In Figure 4, “SCM-CNN”, “Pix2pix”, “CR-GAN”, and “SpA-GAN” are trained using the simulated dataset. The cloud removal effect of “SCM-CNN” is generally better than other methods, and “SpA-GAN” has an excellent cloud removal effect, and there is almost no color difference between slices. The cloud removal effect of “Dark Channel” is second only to “SpA-GAN”. Below that, the image changes with “Dark Channel” and “SpA-GAN”; although the clouds are removed, the overall amount of information changes significantly, and brighter objects such as roads and snow become uniform.
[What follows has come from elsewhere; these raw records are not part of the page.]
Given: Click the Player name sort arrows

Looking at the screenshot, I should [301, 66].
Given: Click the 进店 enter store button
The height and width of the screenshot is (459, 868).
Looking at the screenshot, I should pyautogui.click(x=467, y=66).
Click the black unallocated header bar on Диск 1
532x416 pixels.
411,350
Neither “Dark Channel” nor “SpA-GAN” can accurately obtain the cloud mask and cannot achieve post-filtering in thick cloud regions, seriously impacting its practical application. In contrast, “SCM-CNN” can generate better cloud opacity information and removal results, and image colors remain pristine.

Due to differences in time, atmosphere, lighting, and other factors in each RS image, the hue and saturation of the image may vary significantly. Methods such as histogram matching can make image colors look similar, but they also reduce the realism of image elements. Therefore, considering the above factors, Table 1 only uses the “Cloud Image” as the noise image and the prediction result as the denoising result to measure the cloud removal effect of the image roughly with the PNSR function. However, the evaluation score is very different from human visual perception.
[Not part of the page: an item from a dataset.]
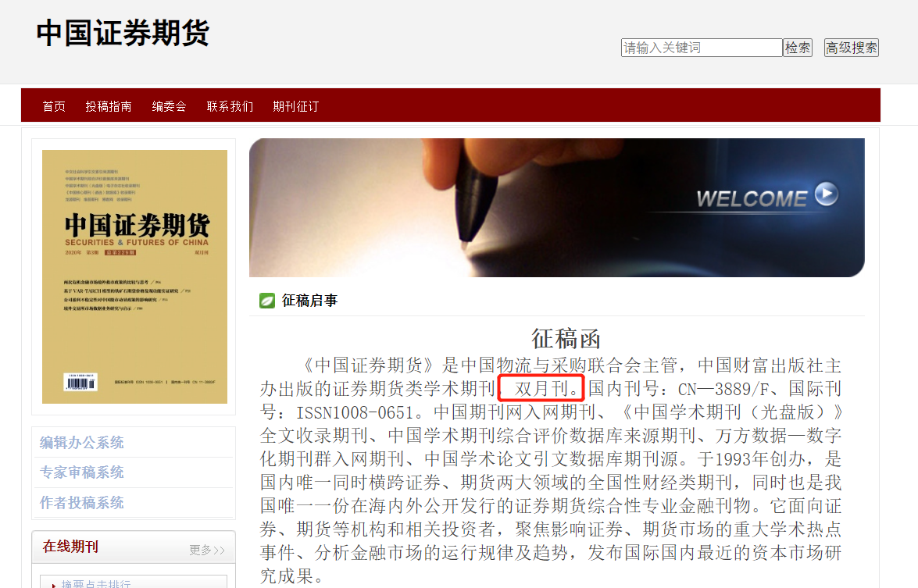Open the 投稿指南 menu item

(x=109, y=106)
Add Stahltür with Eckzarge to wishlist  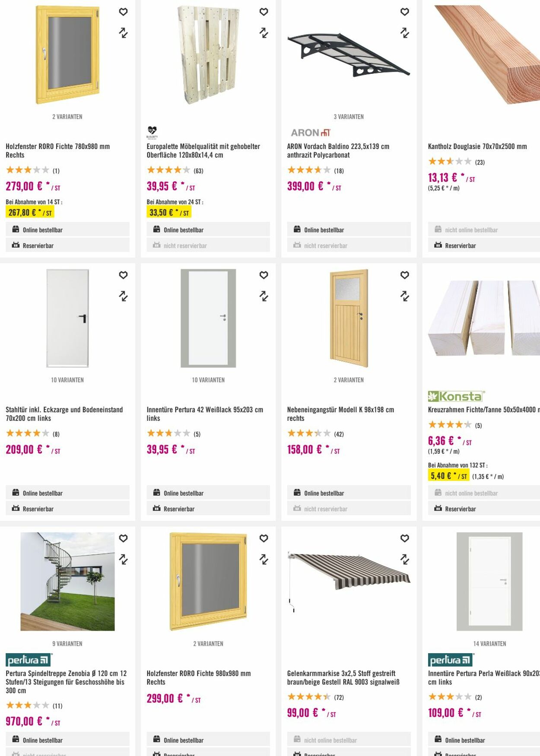pyautogui.click(x=123, y=275)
Figure 4 shows the usefulness of SCM-CNN for removing real RS image clouds, but evaluating the quality of RS image cloud removal results is challenging. Therefore, this work focuses on the validation of simulation data sets.

In Figure 5a, the “Trimap” was employed as an input to direct the “Closed-form matting” method. The “Dark Channel” approach utilized a 15 × 15 filtering window for dark visual elements. “SpA-GAN”, “CR-GAN”, and “Pix2pix” are variants of CGAN (Condition Generative Adversarial Networks), with “SpA-GAN” and “CR-GAN” incorporating an attention mechanism. In this paper, the “SCM-CNN” is trained to utilize the U²Net and ResNet-50 backbone networks, respectively. All cloud removal techniques, including deep learning and non-deep-learning methods, can produce superior results when only thin clouds are in the image. However, when thick and thin clouds coexist in the image, the accuracy of “CGANs” (SpA-GAN, Pix2pix, CR-GAN) decreases significantly. “HOT”, “Dark-channel”, “Closed-form matting”, and “SCM-CNN” can still assess the thin cloud zone more accurately to recover surface details.

4. Discussion

Due to cloud contamination, the local pixel features of the synthesized cloudy image are altered in Figure 5b, and the overall image has fewer dark features than bright features. However, the image elements in the uncontaminated region will preserve their original distribution characteristics. Consequently, the primary elements continue to be dispersed around the orange dashed line. Based on the various model outputs, we can make the following preliminary assessment:

The “Hot” method adjusts the pixel brightness distribution by setting the unmistakable skyline. Therefore, the model is more sensitive to the ground feature, leading to variable variations in the unmistakable skyline, and it is prone to over-correction and color distortion.
Because of differences between traditional and satellite RS images (Refer to Figure A2 for details). “Dark Channel” will cause the image’s overall color to darken.
“Closed-form matting” demonstrates the feasibility of matting in remote sensing image cloud removal, which uses the color line model and ridge regression optimization algorithm. However, this method requires an accurate “Trimap” as an a priori input, significantly limiting the applicable scenarios.
“SpA-GAN”, “Pix2pix”, and “CR-GAN” are advanced conditional generative adversarial models. However, the most crucial point is that partial pixel loss may lead to multiple entities may be invisible in RS images. Therefore, the generative adversarial network can show significant distortion in areas covered by thick clouds.
“SCM-CNN (U²Net)” and “SCM-CNN (ResNet-50)” receive good cloud removal results, with almost no color deviation from the original image. The reason is that “SCM-CNN” is based on image-matting, which embedded cloud detection. The cloud removal results of the “SCM-CNN (U²Net)” model are more reliable. Additionally, with more accurate cloud opacity estimation and less patchiness. This further demonstrates the superiority of our chosen saliency detection network.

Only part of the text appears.